» **INPUT**:
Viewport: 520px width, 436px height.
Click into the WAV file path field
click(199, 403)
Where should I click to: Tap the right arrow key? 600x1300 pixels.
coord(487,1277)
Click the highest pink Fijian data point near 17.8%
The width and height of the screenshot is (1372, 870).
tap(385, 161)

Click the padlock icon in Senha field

* * *

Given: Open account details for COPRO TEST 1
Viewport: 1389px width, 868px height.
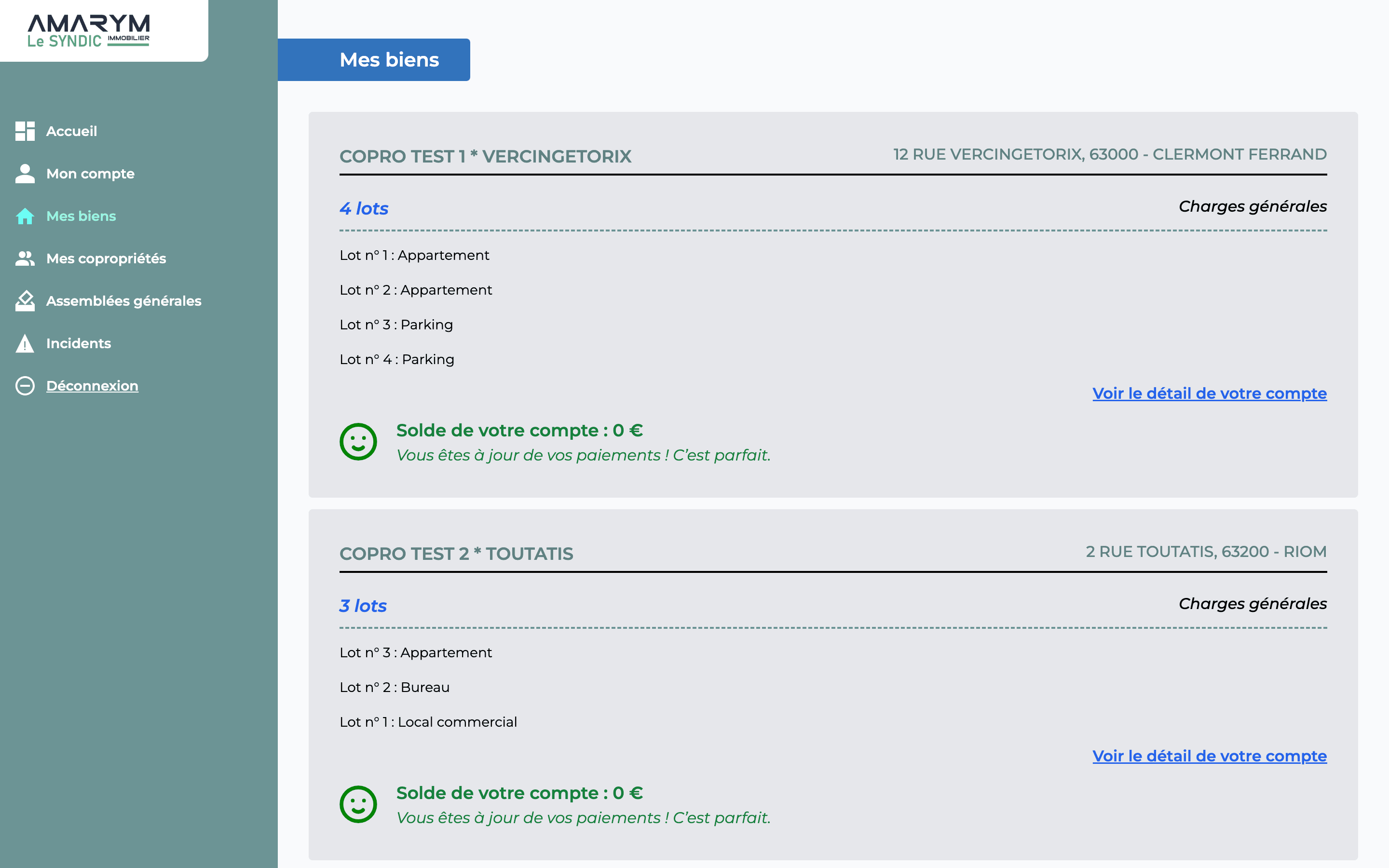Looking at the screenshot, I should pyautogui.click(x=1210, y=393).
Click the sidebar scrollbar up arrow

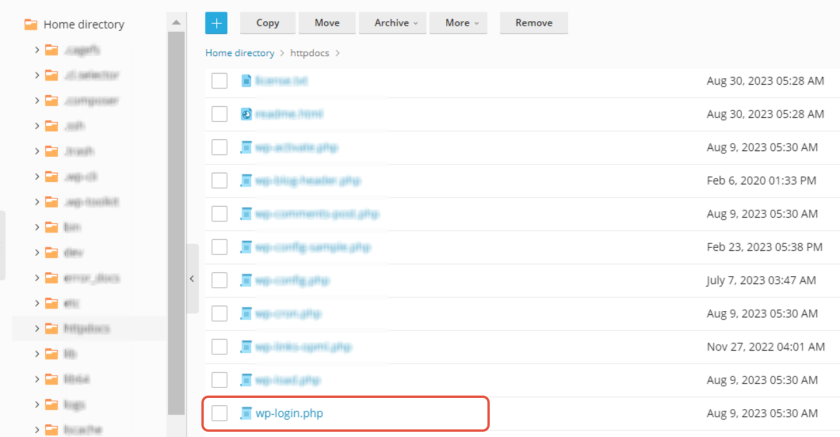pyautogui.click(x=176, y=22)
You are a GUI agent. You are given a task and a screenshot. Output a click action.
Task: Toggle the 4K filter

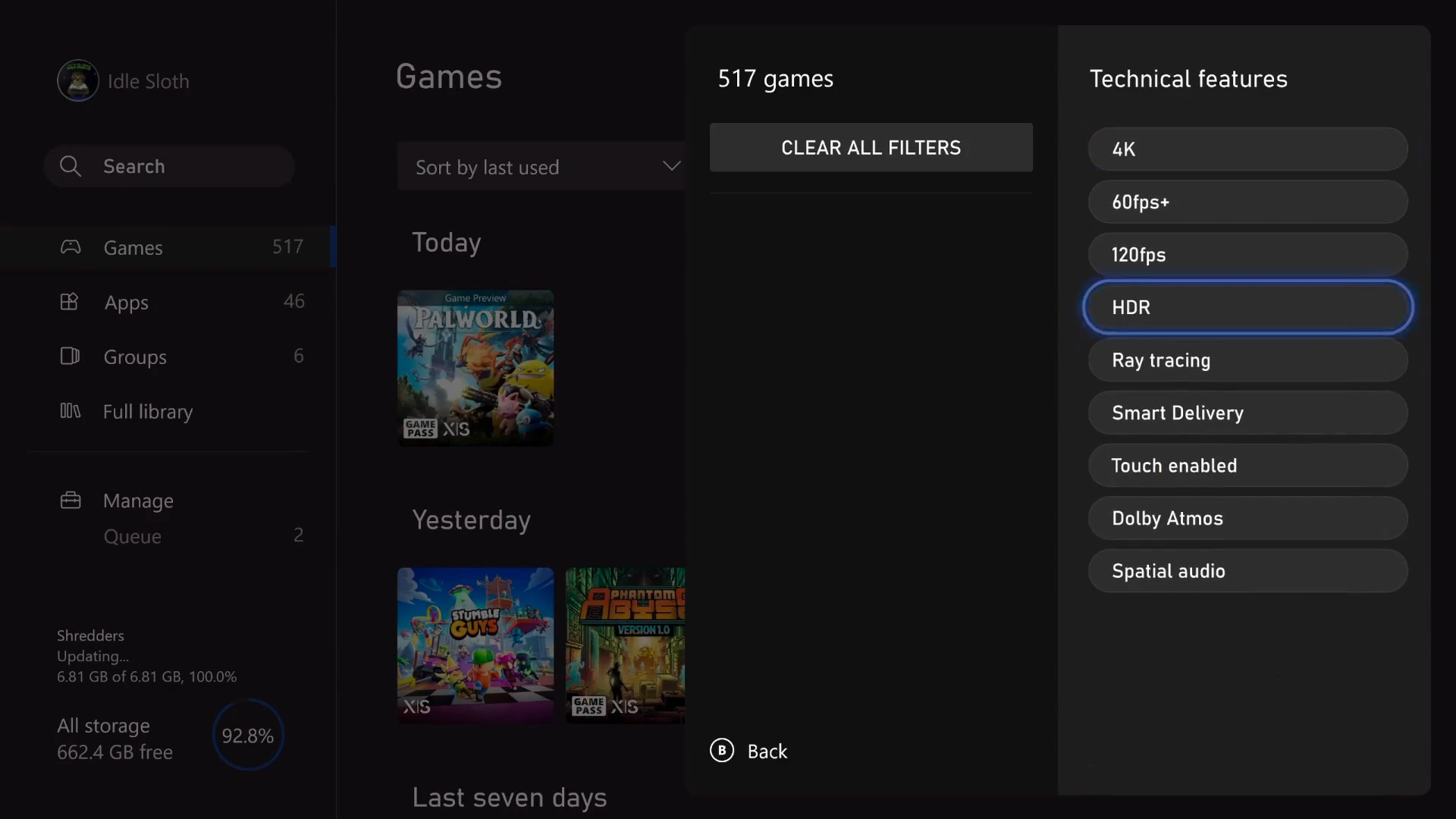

» **STATED GOAL**:
Format the material from the line containing "You are a GUI" through the line containing "Task: Toggle the 4K filter" as a numbered list, omitting any blank lines.

» **TASK OUTPUT**:
1. You are a GUI agent. You are given a task and a screenshot. Output a click action.
2. Task: Toggle the 4K filter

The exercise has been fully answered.